英ニューマーケット競馬場で現地24日に行われた2歳G1ミドルパークステークス(牡馬、芝6ハロン)は、ブラックベアード(2番人気タイ)が中団馬群の中から突き抜け、最後方から追いすがる僚馬ジアンタークティック(6番人気)に2馬身差をつけて完勝した。

 好発のブラックベアードは先行勢の2馬身ほど後ろへスムーズに控えて馬群の中を追走。馬群がバラけて楽に進出すると、残り2ハロンを切ってからのスパートで力強く押し切った。その背後から発馬後手のジアンタークティックが続き、さらに1馬身1/4差の3着には中盤から先頭に立った4番人気のペルシアンフォースが粘り込み。1番人気のマーシュマンは前半に掛かり通しで5着に敗れた。

 A.オブライエン調教師が管理するブラックベアードは前走のモルニー賞からG1連勝。7月の仏G2ロベールパパン賞からでは3連勝、5月の愛G3マーブルヒルステークスと合わせて4度目の重賞制覇とした。

 オブライエン師は「ブラックベアードは長い間、臨戦態勢だったから、もう1戦させるかは分からない。来年の彼はスプリンターになりそうだ。凄く機敏だし速く動ける」とコメント。来春は2000ギニー路線ではなくスプリント路線に進ませたい意向を明かしている。
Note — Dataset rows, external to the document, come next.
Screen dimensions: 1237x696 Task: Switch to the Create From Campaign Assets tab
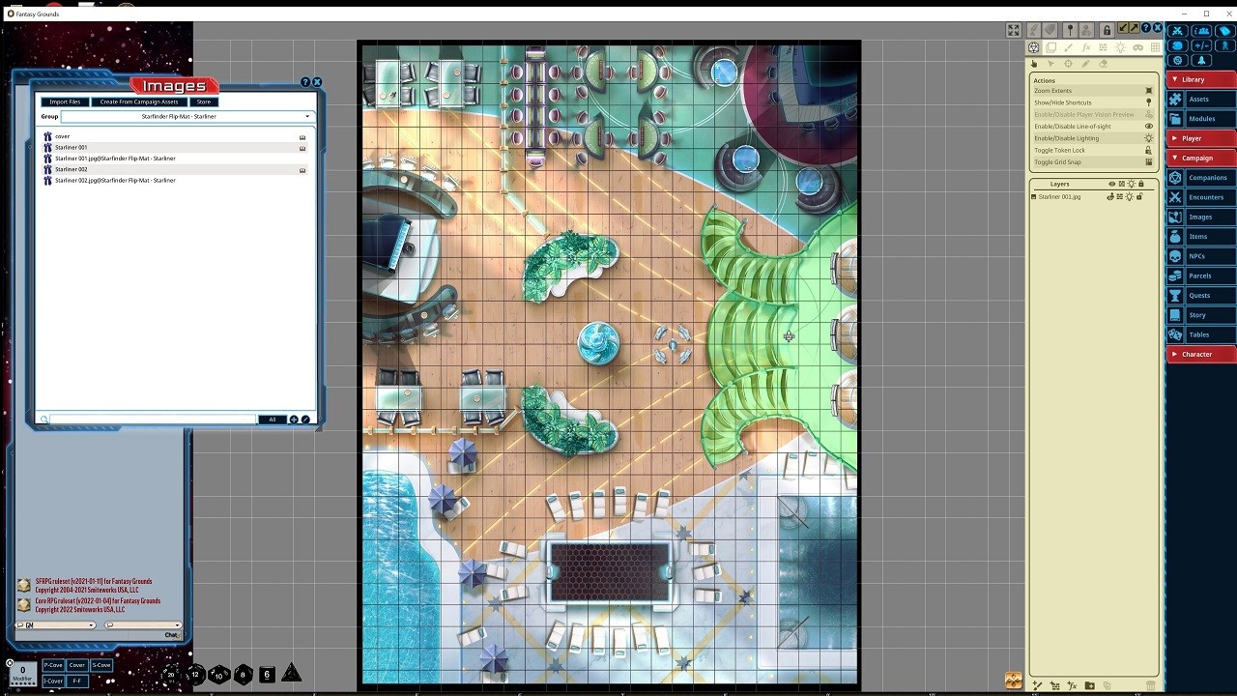tap(139, 102)
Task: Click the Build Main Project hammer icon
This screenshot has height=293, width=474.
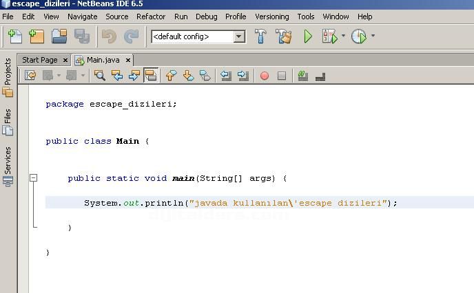Action: pos(260,36)
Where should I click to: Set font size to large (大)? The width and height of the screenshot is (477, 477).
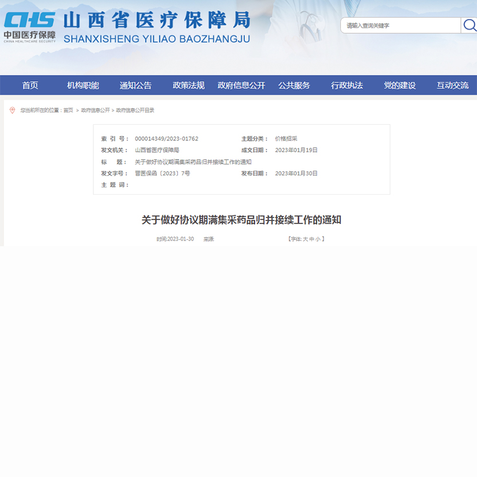pyautogui.click(x=305, y=239)
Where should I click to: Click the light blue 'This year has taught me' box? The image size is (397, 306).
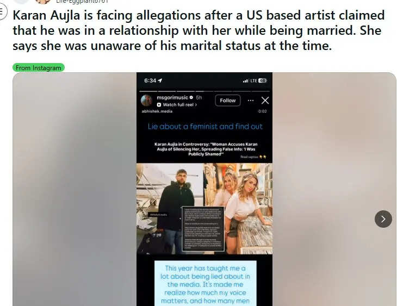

 なお、大手ブックメーカーの『コーラル』はG1コモンウェルスカップにおけるブラックベアードの前売りオッズを僚馬リトルビッグベアやR.ヴェリアン厩舎のサクヒールと並び7倍の1番人気に設定。『パディーパワー』は英2000ギニーにおける前売りオッズを21倍から11倍にカットしている。